Here you can see that DZERO does see a very mild, but not insignificant, upper fluctuation of their data, since the observed cross section limit is higher than the expected one by about 1.5 standard deviations, for Higgs masses between 120 and 140 GeV.

So what is a sound way to address this combined information ? One way to take a conservative stand would be to say that the CDF excess pointed to a MSSM-like 140 GeV Higgs boson decaying to b-quark pairs (I abstain to discuss the detailed phenomenology of the five Higgs states of their theory, but they are mostly irrelevant here). Once that observation is in the bag, one may say "fine -we see something odd there, now let us forget about that "evidence" and seek independent confirmations".

If that stand is taken, one should conclude that DZERO provides a 1.5-sigma "confirmation" (please put the word in the right context) of the CDF excess.

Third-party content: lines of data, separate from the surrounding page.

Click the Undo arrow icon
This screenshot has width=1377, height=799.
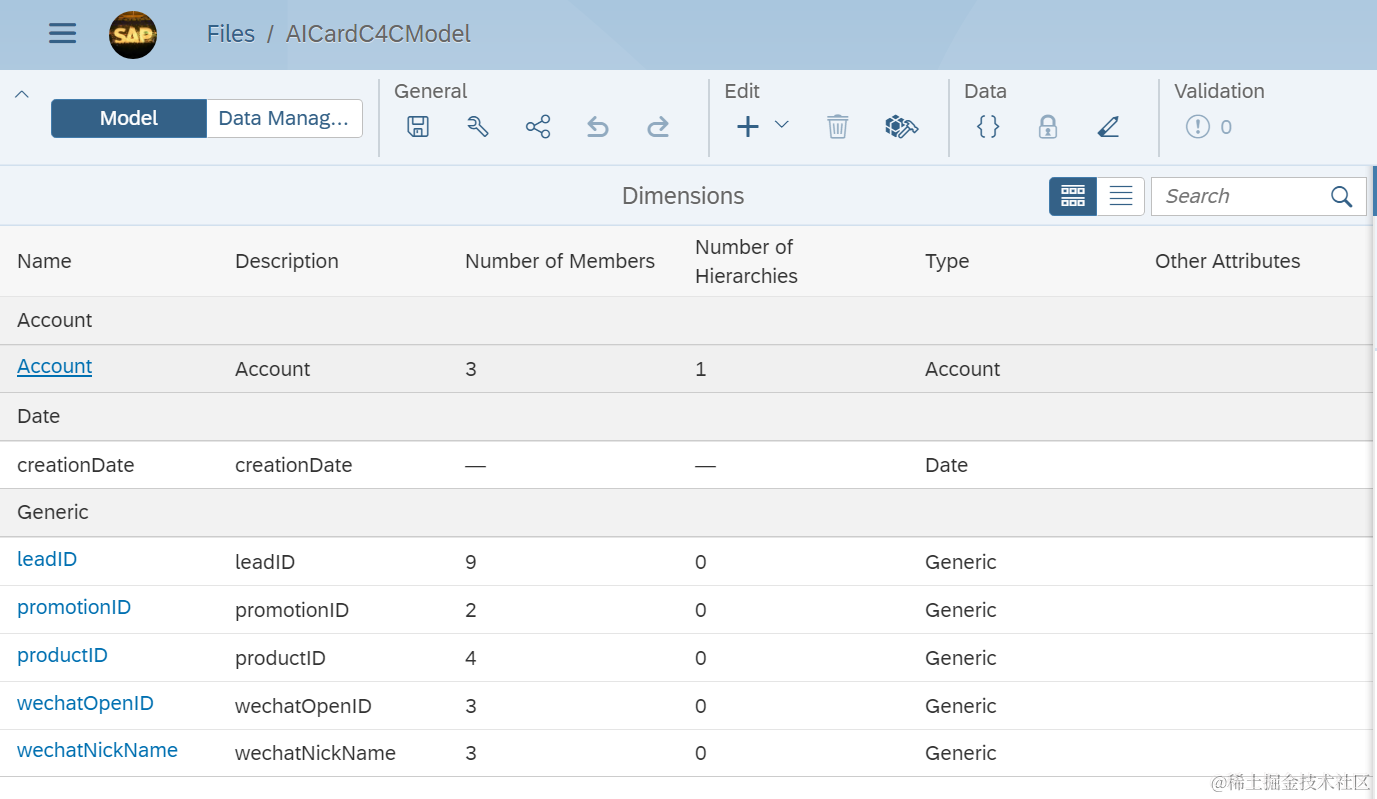[598, 127]
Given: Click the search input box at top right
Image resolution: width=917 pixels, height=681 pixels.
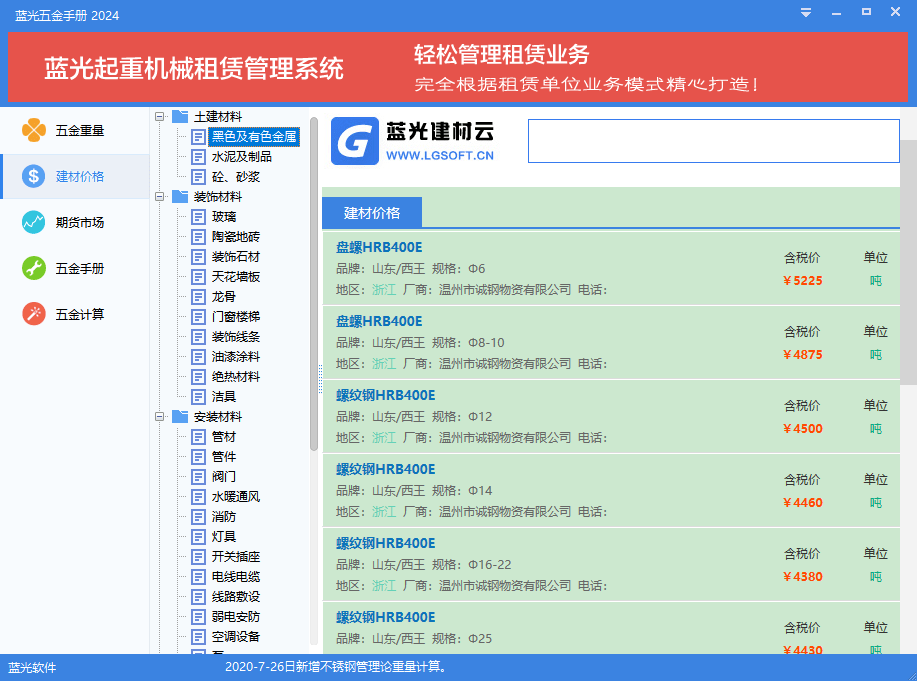Looking at the screenshot, I should click(714, 141).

Too little to get excited, definitely, but still something to watch closely in the future.

If, on the other hand, one were to hard-nosedly combine the two observations by CDF and DZERO (and I know for a fact that there are theorists who are doing precisely that kind of exercise), we would get a 2.5 plus 1.5 sigma hint at about 135 GeV. Now, significances which are uncorrelated add in quadrature, which means that you first square them, then add them, and finally take the square root of the result. What do we get ?

We get a roughly 3-sigma indication of a MSSM Higgs boson in that mass range. Is this what some of the voices I overheard (and reported as rumours, getting crucified despite my self-confidence of not doing anything wrong) got excited about ? Apparently, yes. But is it right ? Well, yes and no - the tan(beta) regions do not coincide. A real combination of the results would need to be carried out, but this is highly unlikely to happen in the near future, unless things grow more interesting by adding more data. Theorists will be happy to continue speculating on the effect, but admittedly there is not much more press to publish on the matter, for now.

My Take

I have said it before; I have bet $1000 on it; I have repeated it ad nauseam. I feel compelled to say it again: I do not believe it is a real signal. I think it is a fluctuation. I do not believe in Supersymmetry. I think these searches are underestimating their systematical uncertainties in the QCD background.

That said, you might probably wonder why the heck I have made a fuss about the rumours. The answer is simple: I haven't!!! I have reported two corridor voices, explicitly saying that I knew nothing about it, and that I believed they were not anything trustable. Watch the result: dozens of newspapers jump at the story, Fermilab feels compelled to negate the rumour, spokespersons dub me a unreliable source of information, people liken me to Paris Hilton or Paul the Octopus. What a bunch of clowns. They do not realize that they are the clowns, not me. Can you explain, otherwise, how a Fermilab joint experimental-theoretical physics seminar becomes a place where two out of 45 slides of a highly anticipated talk are devoted to having fun of my blog and my person ?







I am mostly amused, nonetheless: the "Paul the Octopus" slide by Marco Verzocchi is really funny. I have my reservations on the way he used his seminar time, but admittedly my money does not pay his salary, while some of you cannot say the same.